5) A relation value can be any enumerated type over a tuple. Set <> is OK if you want. Best to use a templating approach so this can be changed as needed.

If it's not a set, it doesn't have RA semantics, but of course many classes implement Set<T>, and this system could add new ones, including facades over external database relations.

The semantics don't matter. The query returns a collection; an update consumes a collection. The form of that collection is unimportant. Duplicates will be removed by the database.

Andl - A New Database Language - andl.org
Quote from dandl on October 29, 2019, 10:28 am

This is problematic. If you write join(relA,relB) what types are the the two arguments, to make that possible?

Something on the lines of Set<T extends Tuple>.  Introspection will be necessary to determine joinability.

So how do you  decide which scalar types to support?

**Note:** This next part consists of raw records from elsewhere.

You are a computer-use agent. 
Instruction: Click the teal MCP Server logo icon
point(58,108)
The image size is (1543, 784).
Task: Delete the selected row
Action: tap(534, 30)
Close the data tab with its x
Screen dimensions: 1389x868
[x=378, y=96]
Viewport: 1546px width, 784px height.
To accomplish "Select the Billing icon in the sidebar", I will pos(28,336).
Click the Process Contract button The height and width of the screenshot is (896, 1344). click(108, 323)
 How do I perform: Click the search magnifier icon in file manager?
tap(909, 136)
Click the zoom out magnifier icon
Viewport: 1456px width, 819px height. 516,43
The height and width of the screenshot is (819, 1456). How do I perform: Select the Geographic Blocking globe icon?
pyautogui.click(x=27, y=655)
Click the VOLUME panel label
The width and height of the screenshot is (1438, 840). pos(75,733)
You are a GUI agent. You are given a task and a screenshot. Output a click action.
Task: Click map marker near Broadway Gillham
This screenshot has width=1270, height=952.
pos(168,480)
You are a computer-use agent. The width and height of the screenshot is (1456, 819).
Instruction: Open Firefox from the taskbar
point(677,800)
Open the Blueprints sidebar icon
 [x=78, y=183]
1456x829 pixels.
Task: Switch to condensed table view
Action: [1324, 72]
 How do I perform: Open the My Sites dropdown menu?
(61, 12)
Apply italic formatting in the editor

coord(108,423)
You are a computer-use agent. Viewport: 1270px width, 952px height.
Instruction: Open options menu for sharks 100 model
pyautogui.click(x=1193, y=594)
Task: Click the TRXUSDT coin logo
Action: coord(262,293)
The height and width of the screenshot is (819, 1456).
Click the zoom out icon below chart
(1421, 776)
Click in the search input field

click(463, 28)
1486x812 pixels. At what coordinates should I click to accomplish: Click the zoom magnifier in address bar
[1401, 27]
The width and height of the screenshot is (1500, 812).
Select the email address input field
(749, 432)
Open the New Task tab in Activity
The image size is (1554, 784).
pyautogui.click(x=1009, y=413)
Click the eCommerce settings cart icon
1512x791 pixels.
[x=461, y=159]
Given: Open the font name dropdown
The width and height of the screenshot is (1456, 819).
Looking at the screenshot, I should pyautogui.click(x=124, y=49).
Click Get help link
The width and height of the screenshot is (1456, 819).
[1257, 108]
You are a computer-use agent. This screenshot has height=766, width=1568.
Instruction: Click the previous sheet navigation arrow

Any serializable type.  The serialization algorithm doesn't have to be the standard Java one.

Not imperative. It's an expression language which generates function calls visible in Java, with parameters passed in. There is a specific complication around dealing with open expressions, which I mentioned earlier and needs more thought.

The one exception: it might be useful to allow local temporary variables as a factoring convenience. They don't actually store anything.

LGTM, including the variables.  Being able to log things is also valuable.

I lean towards default generated nonsense type names, with the ability to provide a meaningful name.

I think that presumes that the RAJ compiler has access to all the .raj files in the repo simultaneously, otherwise it cannot be sure of using the same class for the same tuple type throughout.  My ugly convention allows separate compilation.

The name is never really needed.

If the Java code is to have variables whose type is a tuple, it needs access to the type names.

The semantics don't matter. The query returns a collection; an update consumes a collection. The form of that collection is unimportant. Duplicates will be removed by the database.

I suppose that works.  But the semantics is that of a set, and using a Set interface more tightly constrains the behavior of the Java code.